▶ **Task directions**
The entries are to be repeated in full, without any change.
• • • •
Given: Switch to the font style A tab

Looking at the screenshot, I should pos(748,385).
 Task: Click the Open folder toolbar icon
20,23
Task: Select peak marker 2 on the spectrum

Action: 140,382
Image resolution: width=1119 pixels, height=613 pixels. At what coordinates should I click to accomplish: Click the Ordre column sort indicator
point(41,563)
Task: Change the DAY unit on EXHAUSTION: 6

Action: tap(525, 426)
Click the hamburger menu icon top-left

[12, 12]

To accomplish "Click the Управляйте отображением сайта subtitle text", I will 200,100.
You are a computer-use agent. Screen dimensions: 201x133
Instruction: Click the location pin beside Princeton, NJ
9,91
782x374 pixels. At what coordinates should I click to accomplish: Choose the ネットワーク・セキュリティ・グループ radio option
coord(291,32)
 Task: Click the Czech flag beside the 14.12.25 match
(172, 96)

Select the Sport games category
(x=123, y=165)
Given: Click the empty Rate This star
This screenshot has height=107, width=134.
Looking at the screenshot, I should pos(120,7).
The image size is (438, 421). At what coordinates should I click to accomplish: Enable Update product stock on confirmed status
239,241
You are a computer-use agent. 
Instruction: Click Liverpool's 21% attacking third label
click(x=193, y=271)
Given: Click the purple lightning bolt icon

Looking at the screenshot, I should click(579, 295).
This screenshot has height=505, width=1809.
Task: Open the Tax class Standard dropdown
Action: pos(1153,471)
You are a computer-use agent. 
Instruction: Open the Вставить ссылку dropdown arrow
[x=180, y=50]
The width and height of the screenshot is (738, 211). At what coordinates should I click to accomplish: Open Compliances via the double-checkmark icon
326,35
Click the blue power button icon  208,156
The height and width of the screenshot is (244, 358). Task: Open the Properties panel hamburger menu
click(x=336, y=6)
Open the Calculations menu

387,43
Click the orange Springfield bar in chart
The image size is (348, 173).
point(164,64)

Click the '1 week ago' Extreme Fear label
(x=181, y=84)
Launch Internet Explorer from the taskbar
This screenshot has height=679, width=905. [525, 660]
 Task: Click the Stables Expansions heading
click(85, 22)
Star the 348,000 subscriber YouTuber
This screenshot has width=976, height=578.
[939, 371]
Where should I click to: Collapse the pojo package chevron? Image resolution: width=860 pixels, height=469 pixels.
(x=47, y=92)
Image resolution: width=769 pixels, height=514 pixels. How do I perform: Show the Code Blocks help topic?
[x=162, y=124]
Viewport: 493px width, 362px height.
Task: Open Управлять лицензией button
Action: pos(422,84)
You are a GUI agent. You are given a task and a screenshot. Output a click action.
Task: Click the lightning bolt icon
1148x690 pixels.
• • • •
▶ **Answer to the exercise**
Given: Switch to the font style A tab

Looking at the screenshot, I should pos(748,385).
 Task: Click the Open folder toolbar icon
20,23
Task: Select peak marker 2 on the spectrum

Action: 140,382
Image resolution: width=1119 pixels, height=613 pixels. At what coordinates should I click to accomplish: Click the Ordre column sort indicator
point(41,563)
Task: Change the DAY unit on EXHAUSTION: 6

Action: tap(525, 426)
Click the hamburger menu icon top-left

[12, 12]

To accomplish "Click the Управляйте отображением сайта subtitle text", I will 200,100.
You are a computer-use agent. Screen dimensions: 201x133
Instruction: Click the location pin beside Princeton, NJ
9,91
782x374 pixels. At what coordinates should I click to accomplish: Choose the ネットワーク・セキュリティ・グループ radio option
coord(291,32)
 Task: Click the Czech flag beside the 14.12.25 match
(172, 96)

Select the Sport games category
(x=123, y=165)
Given: Click the empty Rate This star
This screenshot has height=107, width=134.
Looking at the screenshot, I should pos(120,7).
The image size is (438, 421). At what coordinates should I click to accomplish: Enable Update product stock on confirmed status
239,241
You are a computer-use agent. 
Instruction: Click Liverpool's 21% attacking third label
click(x=193, y=271)
Given: Click the purple lightning bolt icon

Looking at the screenshot, I should click(579, 295).
This screenshot has height=505, width=1809.
Task: Open the Tax class Standard dropdown
Action: pos(1153,471)
You are a computer-use agent. 
Instruction: Open the Вставить ссылку dropdown arrow
[x=180, y=50]
The width and height of the screenshot is (738, 211). At what coordinates should I click to accomplish: Open Compliances via the double-checkmark icon
326,35
Click the blue power button icon  208,156
The height and width of the screenshot is (244, 358). Task: Open the Properties panel hamburger menu
click(x=336, y=6)
Open the Calculations menu

387,43
Click the orange Springfield bar in chart
The image size is (348, 173).
point(164,64)

Click the '1 week ago' Extreme Fear label
(x=181, y=84)
Launch Internet Explorer from the taskbar
This screenshot has height=679, width=905. [525, 660]
 Task: Click the Stables Expansions heading
click(85, 22)
Star the 348,000 subscriber YouTuber
This screenshot has width=976, height=578.
[939, 371]
Where should I click to: Collapse the pojo package chevron? Image resolution: width=860 pixels, height=469 pixels.
(x=47, y=92)
Image resolution: width=769 pixels, height=514 pixels. How do I perform: Show the Code Blocks help topic?
[x=162, y=124]
Viewport: 493px width, 362px height.
Task: Open Управлять лицензией button
Action: pos(422,84)
You are a GUI agent. You are given a task and a screenshot. Output a click action.
Task: Click the lightning bolt icon
1148x690 pixels.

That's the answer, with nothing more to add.